ONE LESS THING TO WORRY ABOUT?
Silvano Stagni, Global Head of Research at IT consultancy, Hatstand explains why cross-border transactions with the US will no longer be a headache.
The United States is targeting non-US owned banks that do not channel their transactions with the United States through their US branch or subsidiary. The good news is that implementing Enhanced Prudential Standards (EPS) rules will turn cross-border financial trades with the US into US domestic trades. The bad news is that EPS will mean that those transactions will fall under US jurisdiction and therefore Dodd-Frank will have to be fully implemented.
If a financial company executes cross border financial trades from a non-US based entity as a normal part of business, it finds itself in an interesting compliance position. (Activities carried out through a US branch or subsidiary are not within the scope of this article). If the organisation meets the extraterritorial provision of Title VII of Dodd-Frank, as implemented either by the CFTC or by the SEC, it must comply with the European Regulatory obligation under EMIR or MiFID I (for the time being) and with a sort of “Dodd-Frank light” for the American side. If business is conducted away from the US office (branch or subsidiary), it is not subject to any restriction on proprietary trading.

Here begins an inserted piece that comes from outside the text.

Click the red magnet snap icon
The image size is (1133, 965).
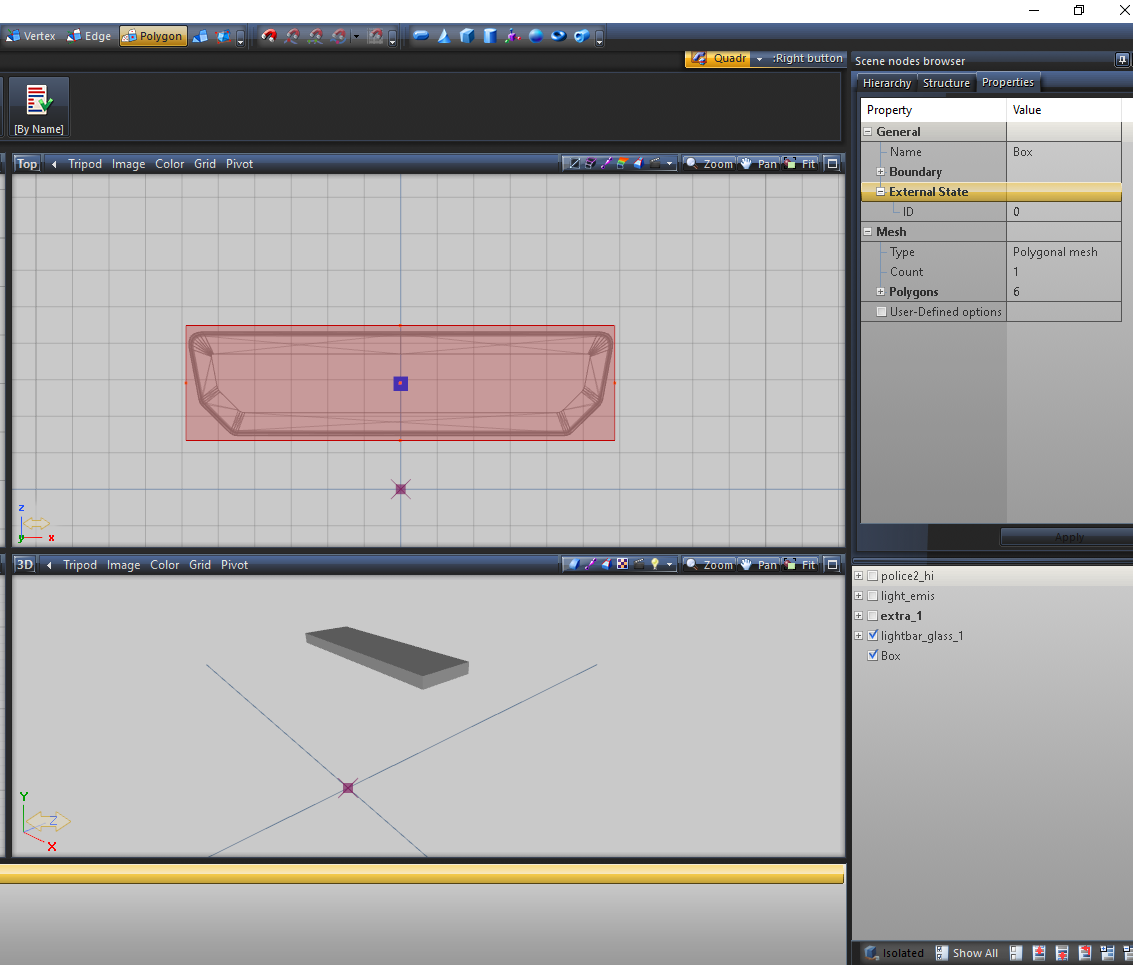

The only headache is cross-border compliance. If the financial organisation is a large Foreign Bank Organisation (FBO) with a turnover of above USD 50 bn (that is 50,000m), with significant non-branch based business in the United States above USD 50 bn it will not have to deal with cross-border issues beyond July 1st, 2016. Non-agency business will have to be conducted through an International Holding Company (IHC). The Enhanced Prudential Standards (EPS) will force the organisation to set up an IHC, which will be a United States-based company.
If the Enhanced Prudential Standards are applicable to the financial organisation, the following deadlines have been laid down:
- July 1, 2016 Deadline of formation/designation of IHC. IHC’s must comply with EPS
- August 1, 2016 Notification to Fed of IHC and compliance certification of IHC EPS requirements
- January 2017 Submission of IHC annual capital plan to the Fed
- July 1, 2017 Completion of transfer of all remaining applicable assets from FBO to IHC
- October 1, 2017 First Dodd-Frank stress testing cycle
- January 1, 2018 IHC Compliance with US Basel III leverage ratio requirements
- January 2018 Submission of IHC annual capital plan to the Fed
- March 2018 Summary results of company run stress test to the Fed
- July 2018 Submit mid-year Dodd-Frank stress tests to the Fed
So, what are the consequences for a European based FBO to set up an IHC? What does it mean for a financial organisation?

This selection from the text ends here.